• _WHAT TO PRODUCE_
Restate the part of the listing that opens with the line containing "You are a computer-use" and closes with the line containing "point(100,403)", requests included, scaling every coordinate in the answers by 1.8 and rounding to whole numbers, with halves rounded up. Give only those lines, and leave the pictures out.

• _EXTRACTED RECORDS_
== == ==

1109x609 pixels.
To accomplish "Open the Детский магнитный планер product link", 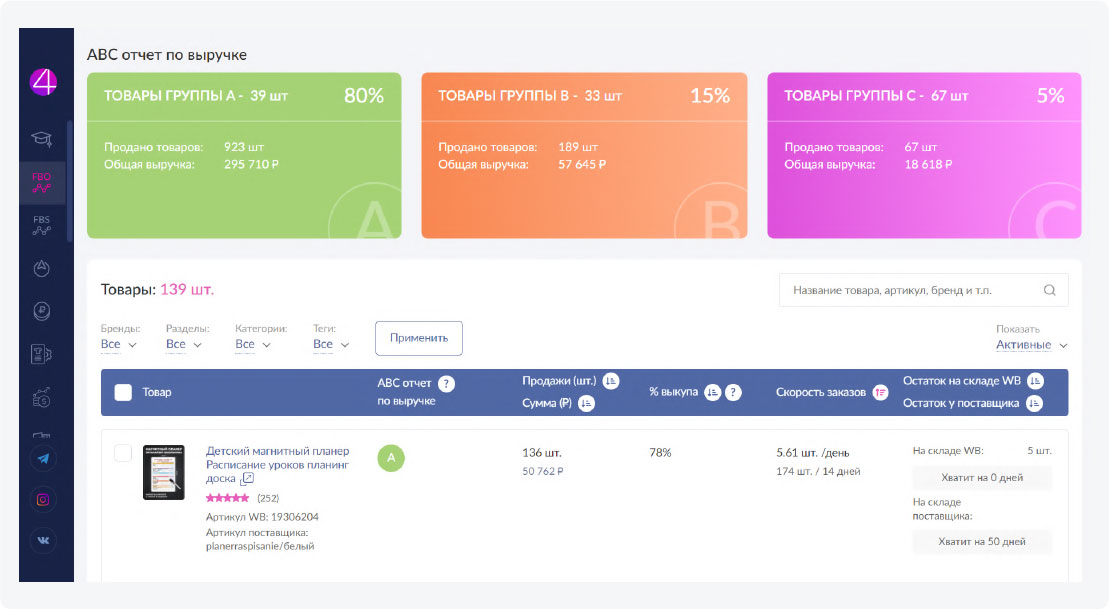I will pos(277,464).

== == ==

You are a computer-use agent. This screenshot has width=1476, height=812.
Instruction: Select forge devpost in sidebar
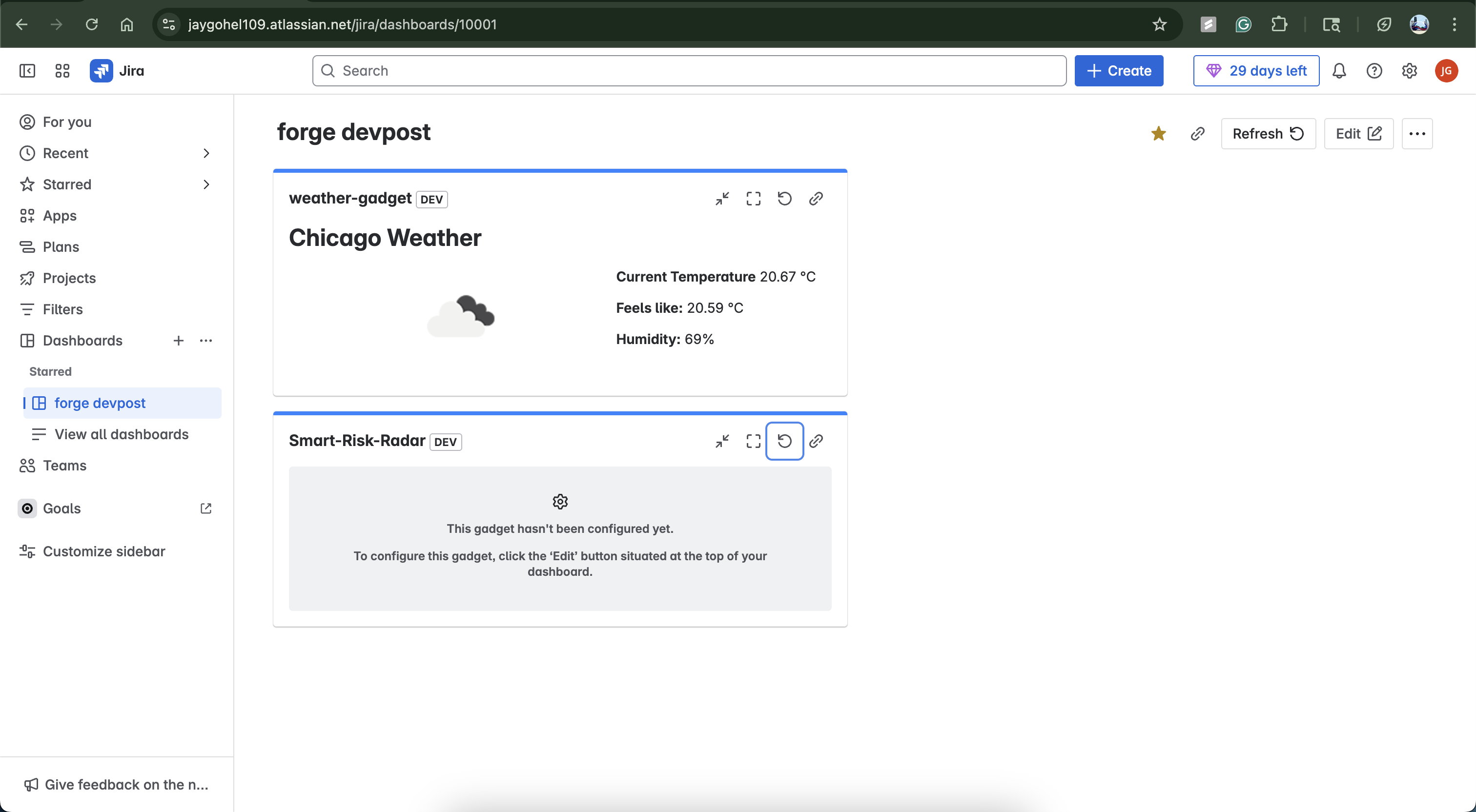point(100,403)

== == ==

• _REPLY TO THE TASK_
You are a computer-use agent. This screenshot has width=1476, height=812.
Instruction: Select forge devpost in sidebar
point(180,725)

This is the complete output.